_LISTED RECORDS_:

****************

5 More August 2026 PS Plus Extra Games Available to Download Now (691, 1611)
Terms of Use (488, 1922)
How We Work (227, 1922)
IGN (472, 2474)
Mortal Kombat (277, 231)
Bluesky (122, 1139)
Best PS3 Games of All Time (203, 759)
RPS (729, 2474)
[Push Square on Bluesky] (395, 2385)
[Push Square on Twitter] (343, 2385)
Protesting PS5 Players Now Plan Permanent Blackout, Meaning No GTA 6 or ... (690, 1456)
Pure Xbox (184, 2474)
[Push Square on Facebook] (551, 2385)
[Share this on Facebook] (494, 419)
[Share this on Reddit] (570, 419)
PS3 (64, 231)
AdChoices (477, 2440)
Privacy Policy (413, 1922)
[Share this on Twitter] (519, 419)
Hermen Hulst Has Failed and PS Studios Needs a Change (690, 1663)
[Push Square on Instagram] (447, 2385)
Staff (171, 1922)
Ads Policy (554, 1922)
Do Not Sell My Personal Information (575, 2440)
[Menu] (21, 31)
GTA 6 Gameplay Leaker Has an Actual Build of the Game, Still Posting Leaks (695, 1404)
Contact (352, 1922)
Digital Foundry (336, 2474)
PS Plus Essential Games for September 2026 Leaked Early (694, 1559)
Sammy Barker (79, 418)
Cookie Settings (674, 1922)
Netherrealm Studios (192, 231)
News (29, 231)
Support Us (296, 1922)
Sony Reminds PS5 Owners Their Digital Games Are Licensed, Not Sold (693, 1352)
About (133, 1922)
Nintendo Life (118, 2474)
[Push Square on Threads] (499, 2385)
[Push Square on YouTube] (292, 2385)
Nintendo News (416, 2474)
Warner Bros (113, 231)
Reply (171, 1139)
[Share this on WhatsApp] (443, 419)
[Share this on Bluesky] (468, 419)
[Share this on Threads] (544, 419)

****************

_TASK DETAILS_: Write the data out again. Match it word for word.

_WRITTEN ANSWER_:
5 More August 2026 PS Plus Extra Games Available to Download Now (691, 1611)
Terms of Use (488, 1922)
How We Work (227, 1922)
IGN (472, 2474)
Mortal Kombat (277, 231)
Bluesky (122, 1139)
Best PS3 Games of All Time (203, 759)
RPS (729, 2474)
[Push Square on Bluesky] (395, 2385)
[Push Square on Twitter] (343, 2385)
Protesting PS5 Players Now Plan Permanent Blackout, Meaning No GTA 6 or ... (690, 1456)
Pure Xbox (184, 2474)
[Push Square on Facebook] (551, 2385)
[Share this on Facebook] (494, 419)
[Share this on Reddit] (570, 419)
PS3 (64, 231)
AdChoices (477, 2440)
Privacy Policy (413, 1922)
[Share this on Twitter] (519, 419)
Hermen Hulst Has Failed and PS Studios Needs a Change (690, 1663)
[Push Square on Instagram] (447, 2385)
Staff (171, 1922)
Ads Policy (554, 1922)
Do Not Sell My Personal Information (575, 2440)
[Menu] (21, 31)
GTA 6 Gameplay Leaker Has an Actual Build of the Game, Still Posting Leaks (695, 1404)
Contact (352, 1922)
Digital Foundry (336, 2474)
PS Plus Essential Games for September 2026 Leaked Early (694, 1559)
Sammy Barker (79, 418)
Cookie Settings (674, 1922)
Netherrealm Studios (192, 231)
News (29, 231)
Support Us (296, 1922)
Sony Reminds PS5 Owners Their Digital Games Are Licensed, Not Sold (693, 1352)
About (133, 1922)
Nintendo Life (118, 2474)
[Push Square on Threads] (499, 2385)
[Push Square on YouTube] (292, 2385)
Nintendo News (416, 2474)
Warner Bros (113, 231)
Reply (171, 1139)
[Share this on WhatsApp] (443, 419)
[Share this on Bluesky] (468, 419)
[Share this on Threads] (544, 419)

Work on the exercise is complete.